Albert Dekker (December 20, 1905 – May 5, 1968) was an American character actor and politician best known for his roles in Dr. Cyclops, The Killers and The Wild Bunch. He is sometimes credited as Albert Van Dekker or Albert van Dekker.
Early life and career
Born Albert Van Ecke in
Brooklyn,
New York, he adopted his mother's maiden name of Dekker as his stage name. Dekker attended
Bowdoin College and made his professional acting debut with a
Cincinnati stock company in 1927. Within a few months, Dekker was featured in the
Broadway production of
Eugene O'Neill's play
Marco Millions.
After a decade's worth of theatrical appearances, Dekker transferred to Hollywood in 1937, and made his first film, 1937's The Great Garrick. He spent most of the rest of his acting career in the cinema, but also returned to the stage from time to time. He replaced Lee J. Cobb as Willy Loman in the original production of Arthur Miller's Death of a Salesman, and during a five-year stint back on Broadway in the early 1960s, he played the Duke of Norfolk in Robert Bolt's A Man for All Seasons. Dekker appeared in some seventy films from the 1930s to 1960s, but his three most famous screen roles were as a mad scientist in the 1940 horror film Dr. Cyclops, as a vicious hitman in the The Killers, and as an unscrupulous railroad detective in Sam Peckinpah's western The Wild Bunch.

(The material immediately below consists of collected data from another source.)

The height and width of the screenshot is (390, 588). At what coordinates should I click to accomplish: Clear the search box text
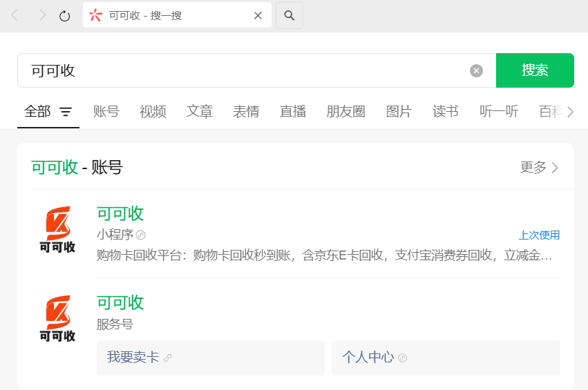[476, 70]
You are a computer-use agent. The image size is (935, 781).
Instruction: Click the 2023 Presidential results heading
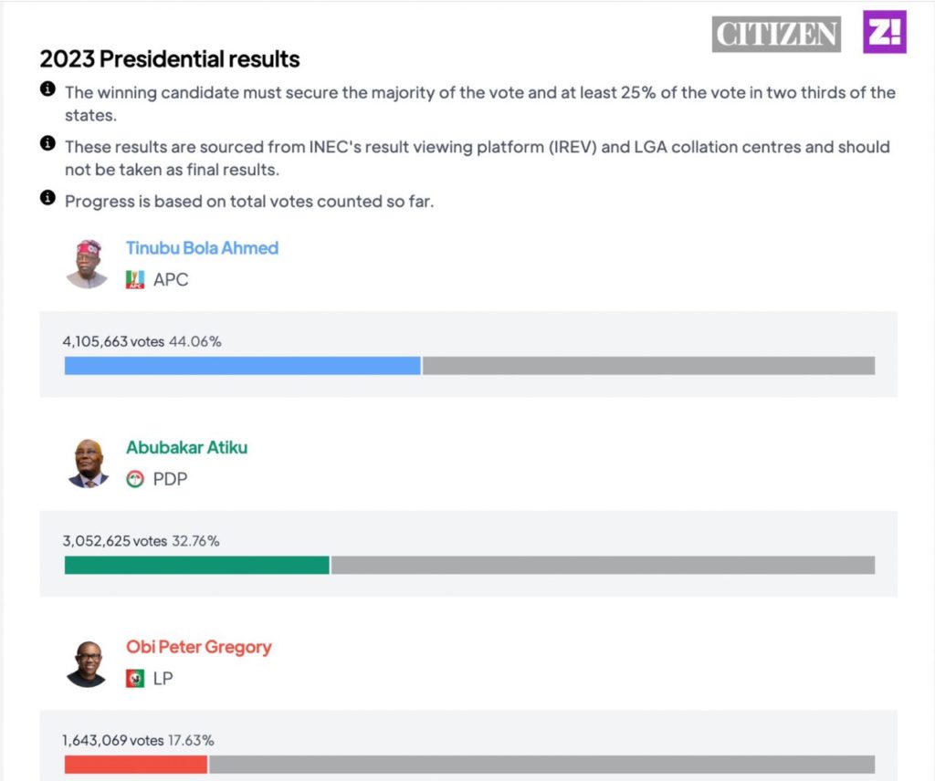point(170,59)
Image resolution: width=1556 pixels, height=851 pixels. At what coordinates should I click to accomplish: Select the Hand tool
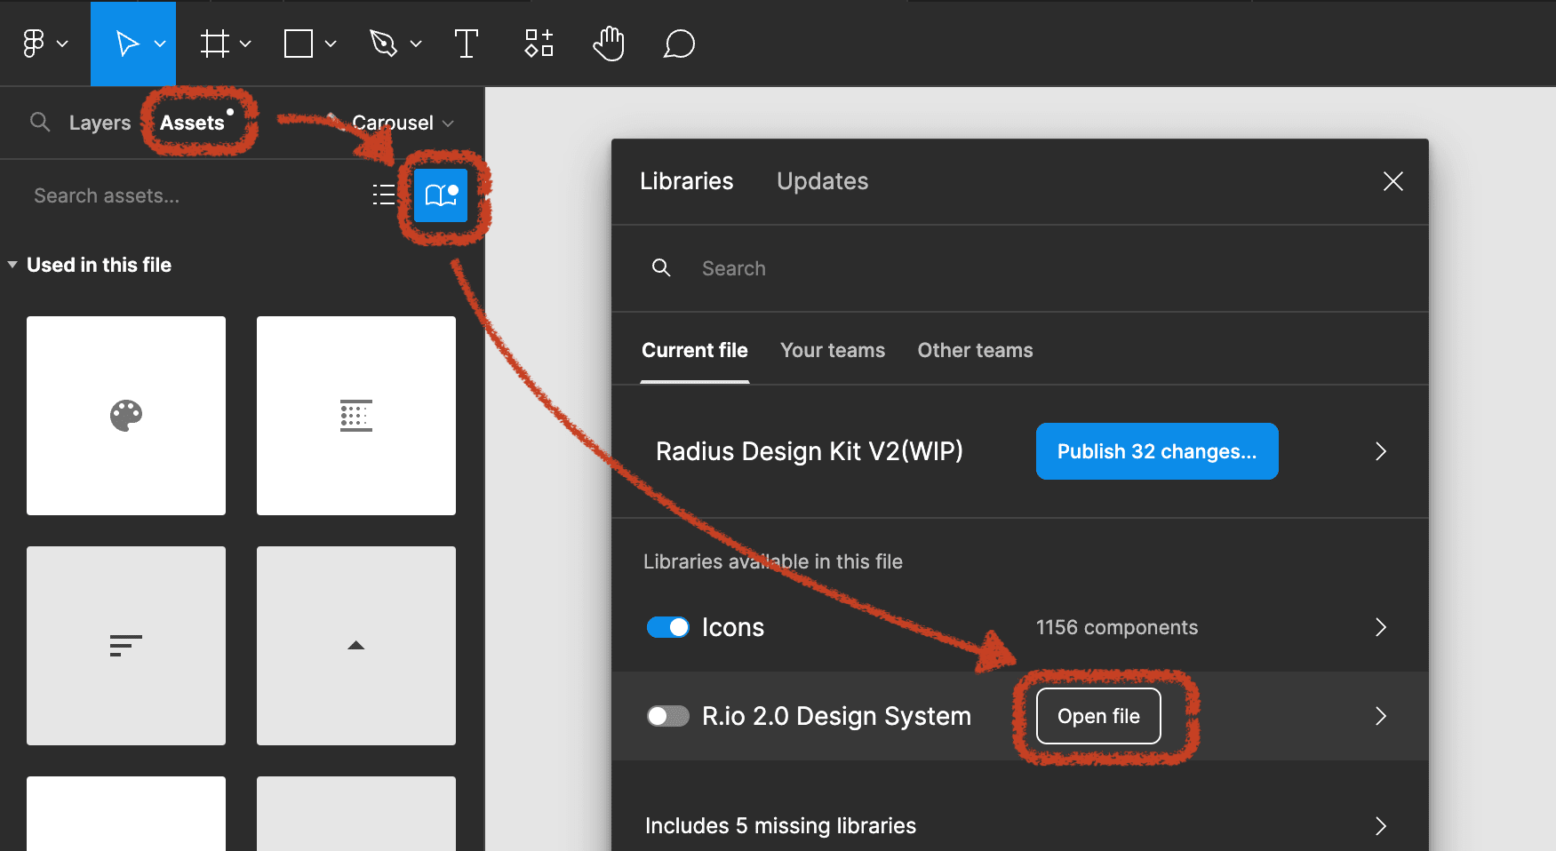point(609,44)
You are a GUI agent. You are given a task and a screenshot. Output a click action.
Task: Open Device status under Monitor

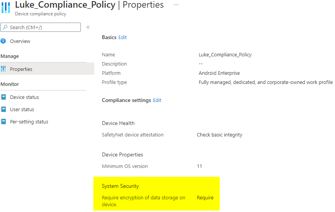coord(24,97)
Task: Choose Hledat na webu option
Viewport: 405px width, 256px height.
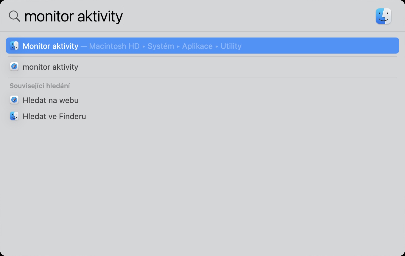Action: 51,100
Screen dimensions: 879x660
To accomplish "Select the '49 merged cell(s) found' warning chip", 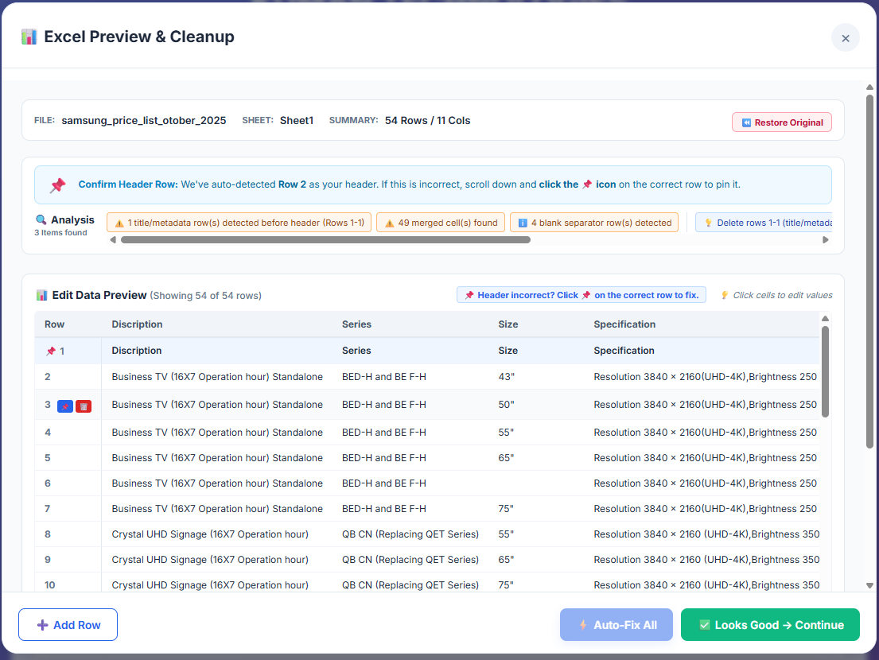I will [441, 223].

Dekker was not typically cast in romantic roles. However, in the film Seven Sinners, featuring a romance between Marlene Dietrich and John Wayne, Dietrich eventually abandons the macho Wayne to sail off with Dekker's character.
Dekker's role as Pat Harrigan in The Wild Bunch would be the actor's last screen appearance.
Politics
Dekker's off-screen preoccupation with politics led to his winning a seat in the
California State Assembly for the 57th Assembly District in 1944. Dekker served as a
Democratic member for the Assembly during the
McCarthy era, and became an outspoken critic of U.S. Senator
Joseph McCarthy's tactics. Dekker served as an Assemblyman until 1946.
Personal life
On
April 4 1929, Dekker married actress Esther Guernini. The couple had two sons and a daughter before divorcing.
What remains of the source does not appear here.